HOPE Calloway Announces “HOPE for Veterans” Program | Local News
MURRAY – Days before the start of National Hunger and Homelessness Awareness Week, HOPE Calloway announced on Veterans Day a new program to address the persistent problem of homelessness among veterans.
The organization made the surprise announcement during the Herman Eddie Roberts Post 6291 Foreign Wars Veterans Ceremony at the Veterans Memorial in Chestnut Park. HOPE Calloway Executive Director Nathan Carter began by giving the assembled crowd a brief recap of how HOPE Calloway was formed in September 2020 by merging Gentry House with the Murray-Calloway County Homeless Coalition. Gentry House was founded in 1997 to help families, while the coalition formed several years ago to help people with and without children, opening OpportUNITY House with five apartments for transitional housing in July 2019.
“For nearly 25 years, we’ve provided transitional housing for people experiencing or facing homelessness,” Carter told the crowd. “It seemed appropriate to announce today that we are launching a new program called ‘HOPE for Veterans’ to provide transitional housing for homeless veterans and their families. Every night in the United States, there are nearly 100,000 or more homeless veterans, and we think it’s time we did our part to bring that number a little closer to zero. So we are very excited about the program. There are going to be a lot more announcements about this, but we wanted to share this with you all first.
The program will include what are called “tiny houses,” which are small structures designed to meet a person’s basic living needs while occupying a minimum amount of land. In some parts of the country, homeless organizations have formed small villages made up of tiny houses, which allow people to live in safety while they work for a more stable financial footing. The houses that will be used by HOPE for veterans, programs must meet standards set by the Americans with Disabilities Act.
“We have a ‘tiny house’ being built that is fully ADA compliant and wheelchair accessible,” Carter said. “So if we have veterans and their families who have (related) mobility disabilities, they could access it and have a roof over their head and a place to sleep.”
Courtney Kendall, customer support specialist at HOPE Calloway, who is a second lieutenant in the Army National Guard, said she was very grateful to be able to make the announcement in front of a crowd gathered to honor veterans. .
“I think it’s going to be awesome, and I also want to thank all of my current, past, and future service members for their service,” Kendall said. “I know what a sacrifice it is, and some of the things you’ve all been through are just more than I could ever talk about. As Nathan mentioned, it will be transitory housing, and with transitional housing we offer supportive coaching. It can focus on many different areas, but it can be career development, financial well-being, housing stability, and personal growth, which is exciting. Additionally, we know that veterans have special needs and have been through a lot, so we made sure to partner with organizations in the community that help serve our veterans…so that we can better serve veterans while they are in our transitional housing program.

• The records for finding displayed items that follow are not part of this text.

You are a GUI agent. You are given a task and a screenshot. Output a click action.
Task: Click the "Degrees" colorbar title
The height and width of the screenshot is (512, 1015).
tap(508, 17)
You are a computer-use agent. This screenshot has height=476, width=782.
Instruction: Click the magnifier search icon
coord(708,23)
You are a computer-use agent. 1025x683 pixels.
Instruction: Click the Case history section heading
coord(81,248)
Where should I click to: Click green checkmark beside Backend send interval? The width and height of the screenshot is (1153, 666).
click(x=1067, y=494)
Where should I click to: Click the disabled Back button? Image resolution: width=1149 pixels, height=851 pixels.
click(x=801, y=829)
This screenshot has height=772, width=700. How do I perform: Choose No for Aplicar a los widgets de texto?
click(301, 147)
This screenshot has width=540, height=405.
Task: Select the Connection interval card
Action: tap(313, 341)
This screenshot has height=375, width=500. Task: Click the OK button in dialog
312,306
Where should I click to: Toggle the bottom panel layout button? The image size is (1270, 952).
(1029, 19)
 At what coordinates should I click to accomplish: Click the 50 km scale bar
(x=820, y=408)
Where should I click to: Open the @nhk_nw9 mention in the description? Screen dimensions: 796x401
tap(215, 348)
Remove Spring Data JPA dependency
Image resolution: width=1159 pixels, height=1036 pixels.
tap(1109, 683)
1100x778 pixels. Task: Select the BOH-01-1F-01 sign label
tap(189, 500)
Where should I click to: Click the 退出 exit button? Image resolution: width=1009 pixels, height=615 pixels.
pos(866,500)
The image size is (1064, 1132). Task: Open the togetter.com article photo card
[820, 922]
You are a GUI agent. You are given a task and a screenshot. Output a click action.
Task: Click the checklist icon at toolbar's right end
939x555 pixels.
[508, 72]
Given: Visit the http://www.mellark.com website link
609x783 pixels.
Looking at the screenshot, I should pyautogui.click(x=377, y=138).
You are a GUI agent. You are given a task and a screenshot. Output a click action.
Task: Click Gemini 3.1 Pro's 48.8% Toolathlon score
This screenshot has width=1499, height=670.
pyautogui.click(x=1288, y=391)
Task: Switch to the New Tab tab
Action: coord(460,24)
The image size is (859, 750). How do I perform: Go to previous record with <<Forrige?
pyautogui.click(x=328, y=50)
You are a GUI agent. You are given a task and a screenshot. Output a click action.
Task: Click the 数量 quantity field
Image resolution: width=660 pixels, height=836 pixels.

Carter said the program has been in development for about six months. Kendall said she was on a nearly five-month basic officer leadership course in Fort Lee, Va., when Carter called her about the idea. Kendall then visited a place in Shelbyville that has small homes for veterans to see what the fuss was about.
“In the meantime, someone called us to donate the funds and the labor to donate a tiny house, so I guess it was just some kind of perfect storm,” said Jennifer Riley, Chair of the Board of HOPE Calloway. “It’s a thing of God, that it all came together and worked.”
According to a flyer from the organization, the HOPE for Veterans program will allow veterans and their families to work toward regaining their independence. The program can last up to 18 months.
“Courtney, Nathan, this is great,” Post 6291 Commander Ryan Buchanan said after the announcement. “We are more than delighted. I’ve tried to keep my mouth shut about it ever since I was told about it (before the official announcement). I want to say to you, on behalf of the VFW, all the necessary support for this project, do not hesitate to contact me and my post members, and we will help you to adapt in any way possible.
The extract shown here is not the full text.